GIVEN DATA:
────────────────
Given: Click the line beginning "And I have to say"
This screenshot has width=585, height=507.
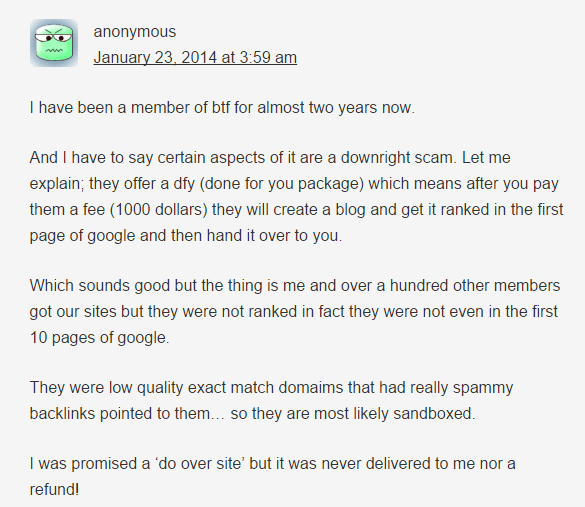Looking at the screenshot, I should pos(270,157).
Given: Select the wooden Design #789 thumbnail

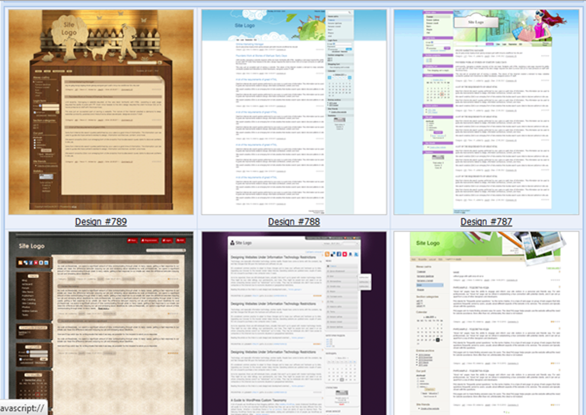Looking at the screenshot, I should click(x=101, y=112).
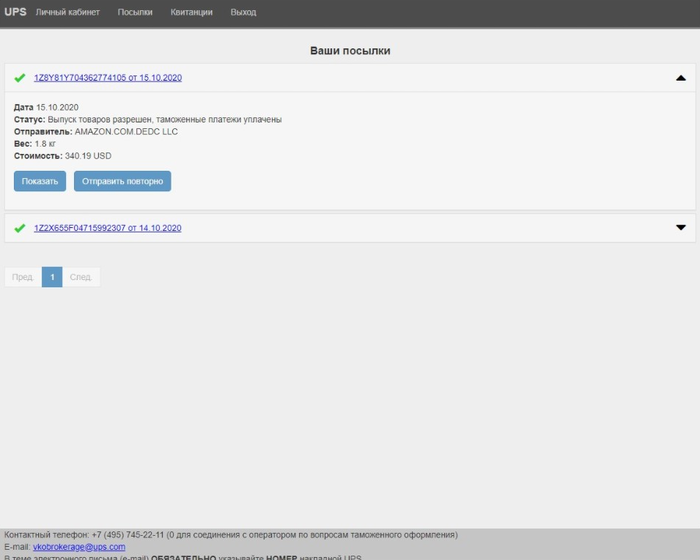
Task: Go to the Посылки section
Action: (135, 13)
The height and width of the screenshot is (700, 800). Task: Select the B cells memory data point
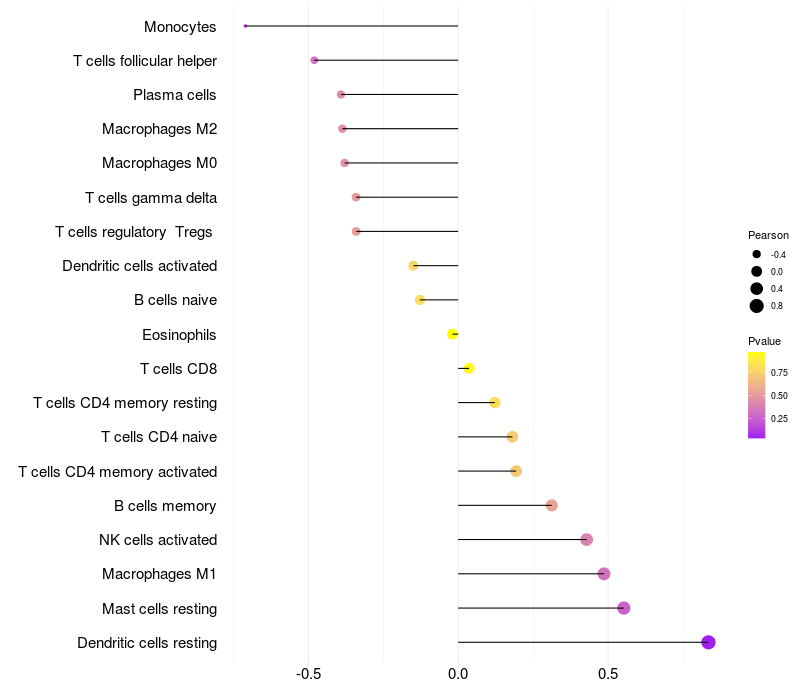(552, 506)
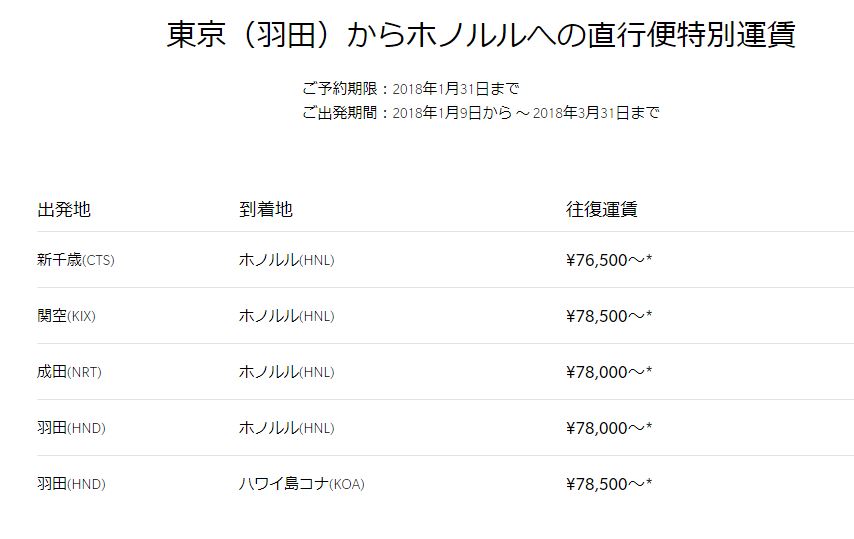The width and height of the screenshot is (854, 539).
Task: Click the ¥78,000 fare from 羽田 to ホノルル
Action: tap(609, 428)
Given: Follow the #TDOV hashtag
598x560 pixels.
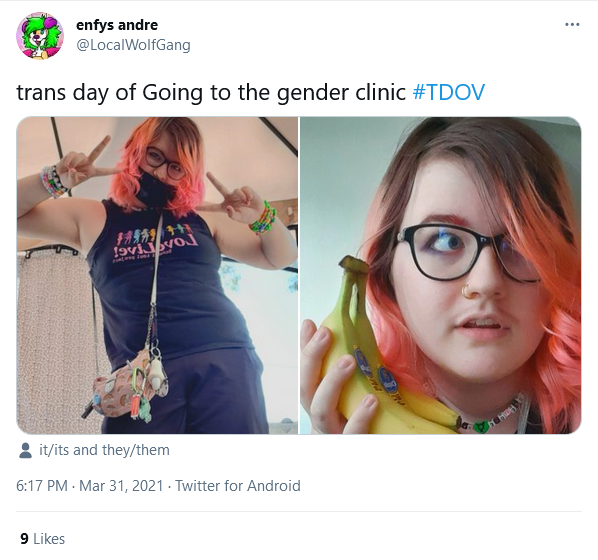Looking at the screenshot, I should [448, 92].
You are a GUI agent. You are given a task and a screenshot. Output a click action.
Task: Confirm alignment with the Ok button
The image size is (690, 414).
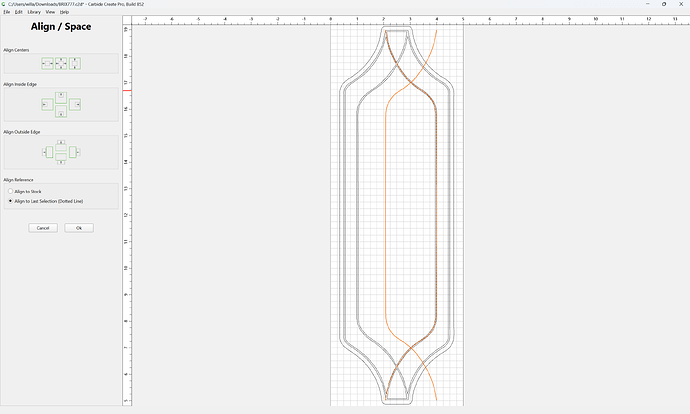(x=79, y=228)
────────────────
WORK ORDER: The expected output is every entry above, retyped exactly, with the pictures removed.

RESULT OF THE TASK:
Given: Click the line beginning "And I have to say"
This screenshot has width=585, height=507.
Looking at the screenshot, I should pos(270,157).
Given: Select the wooden Design #789 thumbnail

Looking at the screenshot, I should click(x=101, y=112).
Task: Go to the Посылки section
Action: (135, 13)
The height and width of the screenshot is (700, 800). Task: Select the B cells memory data point
(552, 506)
The width and height of the screenshot is (854, 539).
Task: Click the ¥78,000 fare from 羽田 to ホノルル
Action: tap(609, 428)
Given: Follow the #TDOV hashtag
598x560 pixels.
Looking at the screenshot, I should [448, 92].
You are a GUI agent. You are given a task and a screenshot. Output a click action.
Task: Confirm alignment with the Ok button
The image size is (690, 414).
(x=79, y=228)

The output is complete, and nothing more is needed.